One of the current knocks on VR in the broader public perception is that it is an isolating experience. You put on a headset and suddenly you are shut out from the world around you, blind to whomever and whatever is outside. That piece of it is true to a degree, even with things like the Vive’s pass through camera it is harder to connect with those around you in the room while you are in VR (but hardly impossible). As with anything, however, there is a flip side to the coin.
For many, like Olanoff, virtual reality has the power to take them out of isolation and transport them to worlds beyond their stale four walls. Just how many lives could a foundation like Balboa touch? Let’s look at some statistics.

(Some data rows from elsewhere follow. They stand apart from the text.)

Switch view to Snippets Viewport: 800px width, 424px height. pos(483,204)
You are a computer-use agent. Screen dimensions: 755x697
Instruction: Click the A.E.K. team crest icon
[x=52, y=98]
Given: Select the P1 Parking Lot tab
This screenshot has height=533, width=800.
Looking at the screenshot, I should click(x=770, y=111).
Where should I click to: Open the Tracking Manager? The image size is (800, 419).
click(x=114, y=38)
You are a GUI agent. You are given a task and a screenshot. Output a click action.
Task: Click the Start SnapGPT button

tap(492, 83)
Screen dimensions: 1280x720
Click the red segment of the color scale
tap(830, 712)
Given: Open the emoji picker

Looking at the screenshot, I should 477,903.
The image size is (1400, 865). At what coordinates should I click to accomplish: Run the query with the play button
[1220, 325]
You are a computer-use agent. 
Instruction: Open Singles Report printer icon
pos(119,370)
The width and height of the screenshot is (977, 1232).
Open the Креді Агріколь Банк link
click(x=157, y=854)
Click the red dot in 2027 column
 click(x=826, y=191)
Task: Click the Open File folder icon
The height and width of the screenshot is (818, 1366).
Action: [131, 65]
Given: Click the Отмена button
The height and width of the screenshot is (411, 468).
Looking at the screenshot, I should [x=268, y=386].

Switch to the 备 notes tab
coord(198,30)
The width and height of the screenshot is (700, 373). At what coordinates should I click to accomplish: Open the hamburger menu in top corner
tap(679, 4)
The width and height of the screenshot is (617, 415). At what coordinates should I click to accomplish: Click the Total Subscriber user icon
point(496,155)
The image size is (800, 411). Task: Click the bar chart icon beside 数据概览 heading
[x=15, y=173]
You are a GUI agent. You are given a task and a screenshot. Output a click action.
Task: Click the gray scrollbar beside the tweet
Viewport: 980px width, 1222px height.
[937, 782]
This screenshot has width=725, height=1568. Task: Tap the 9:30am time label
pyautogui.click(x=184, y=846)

It is hard to quantify a total number of “shut ins” worldwide, because there are so many root causes for why one might be shut in – for example:
- Elderly: According to a recent study in the JAMA journal of Internal Medicine, about 5.6% (about 2 million) of the elderly community in the United States are either completely or “mostly homebound meaning they “never (completely homebound) or rarely (mostly homebound) left the home in the last month.”
- Agoraphobia: Over 8 million Americans suffer from some degree of Agoraphobia, an anxiety disorder that – in more extreme cases – can lead an individual to shut themselves inside, afraid to leave the house.
- Hikikomori: In Japan Hikikomori refers to the estimated 700,000+ individuals who live in isolation, shut in their (often small) rooms for months and even years at a time.
For the elderly or disabled, virtual reality could allow them to escape to worlds not possible for them to explore otherwise. For the Hikikomori and agoraphobic, it could provide that valuable bridge to help them normalize an experience beyond isolation.
And then there is a whole different group of people who, like Olanoff, are isolated for a different reason be it a hospital bed, or a tour in Afghanistan. The point is there are millions of people worldwide who suffer from isolation in some form or another, and virtual reality can help.
And it appears that Olanoff is not alone in this theory. The Balboa Foundation is led by a diverse and decorated board of directors, including Ellen Pao, Ryan Hildebrand, Markus Spiering, Mike Demers, Antone Johnson, and Mike Rothenberg, each of which has watched technology influence the lives of millions. And it is not just individuals – Olanoff says he is speaking actively with Oculus, HTC and Sony about involvement in the program and interest is strong.
Even as the competitive atmosphere begins to heat up in the VR ecosystem there is still one thing that everyone seems to be united on – virtual reality’s power to impact the lives of millions.
Olanoff says they will have a lot more to announce in the coming months around the foundation and its plans and formal partners but, as they say, it takes a village.
In his blog post announcing the foundation Olanoff posted a call to action for virtual and augmented reality developers and creatives to submit ideas, and volunteer their involvement in the cause. If you’re interested in joining the foundation and helping to create content to take people out of isolation you can fill out this form.
In a world full of endless (and admittedly awesome looking) zombie shooters, efforts like the Balboa Foundation showcase the positively transformative power of virtual reality as a medium.